Moving to HD

TravelJunkie wrote on 3/6/2006, 5:06 AM
I'm considering taking the plunge into HD, and would appreciate any advice on workflow for capture and editing using VMS Platinum.

Am I right in thinking that VMS capture will not split HD clips based on date/time? (If not, how do users manage their raw footage?)

Finally, if I render an HD edit to MPEG2 and burn to a DVD, will there be ANY improvement compared to SD material (or do I need to wait for BluRay or HD-DVD...)?

Thank in anticipation!

Comments

Spot|DSE wrote on 3/6/2006, 9:10 AM
TravelJunkie,
there is a serious and significant difference in output quality when shooting HDV to SD delivery. It's immediately visible to anyone. You're effectively shooting (SD) the same quality as 50K cams shoot when you convert the HDV to SD for output, except you're avoiding colorspace changes/transcode.
VMS doesn't always catch the scene detection. There are third party tools such as HDV Split, or use the CineForm tool itself, which does offer scene detection and conversion to CineForm codec.
Pal wrote on 3/6/2006, 11:02 AM
First I want to thank Douglas for spending his valuable time with us here and sharing his extensive expertise! Thank you also for the VMS titling program and the two other programs (masking and lights) I discovered when I went to get that one!

TravelJunkie: "Finally, if I render an HD edit to MPEG2 and burn to a DVD, will there be ANY improvement compared to SD material (or do I need to wait for BluRay or HD-DVD...)?"

As Douglas said the difference between HDV and SD is extreme but... I just got the HC1 and the SD output of it compared to the SD output of my old Sony digital 8 camcorder is impressive.

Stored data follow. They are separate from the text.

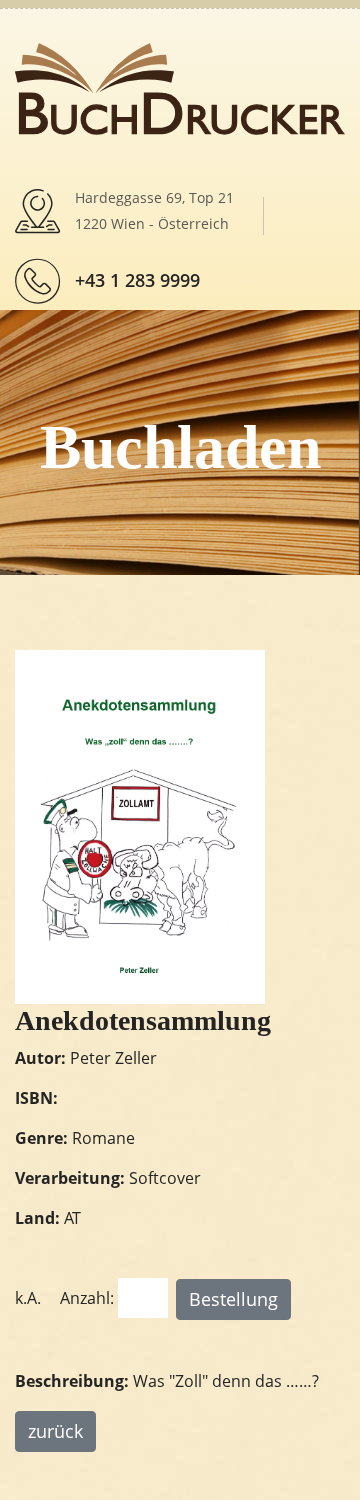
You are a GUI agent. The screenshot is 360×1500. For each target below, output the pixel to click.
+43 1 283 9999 (137, 280)
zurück (55, 1431)
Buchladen (180, 447)
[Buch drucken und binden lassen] (180, 87)
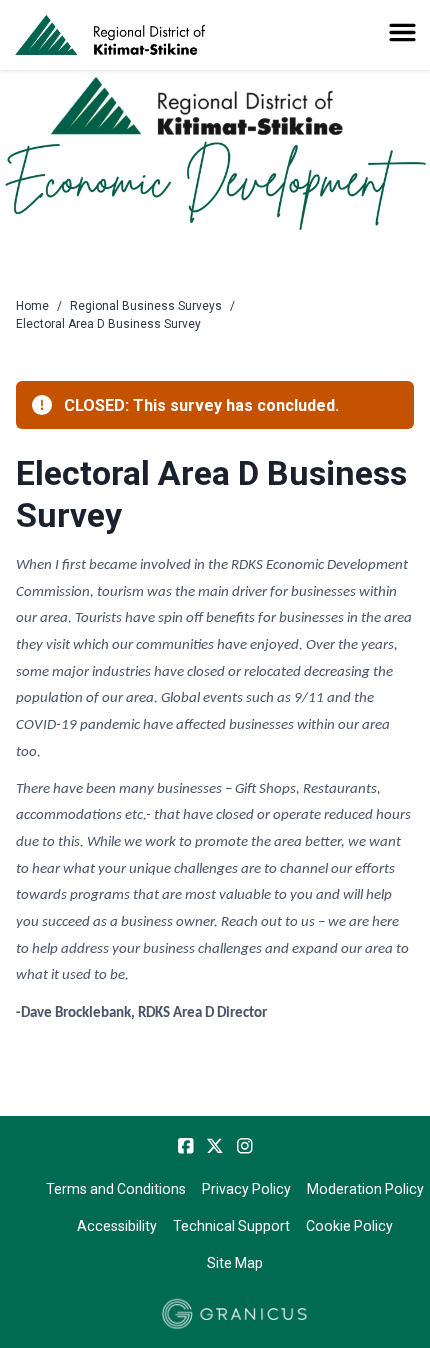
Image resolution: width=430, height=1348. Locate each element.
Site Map (235, 1263)
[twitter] (215, 1146)
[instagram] (245, 1146)
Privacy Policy (246, 1189)
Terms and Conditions (116, 1189)
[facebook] (186, 1146)
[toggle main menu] (402, 32)
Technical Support (231, 1226)
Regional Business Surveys (146, 306)
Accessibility (117, 1226)
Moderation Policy (365, 1189)
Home (32, 306)
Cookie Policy (349, 1226)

So I would say it also depends a lot on the quality of your current old SD camcorder. Also if you capture to HDV, switch to an intermediate and edit before you downres to SD, any post zooming that you do will be much better because of the much higher resolution of the HDV. Of course you can edit back to tape and watch it with your camcorder and/or save it until BluRay or HD-DVD do come out. Probably the biggest thing for serious editing in HDV is the huge amount of hard disk space it requires to switch to the intermediate codec.

The HDV Split program is a free download.
Hope that helps a little bit for you.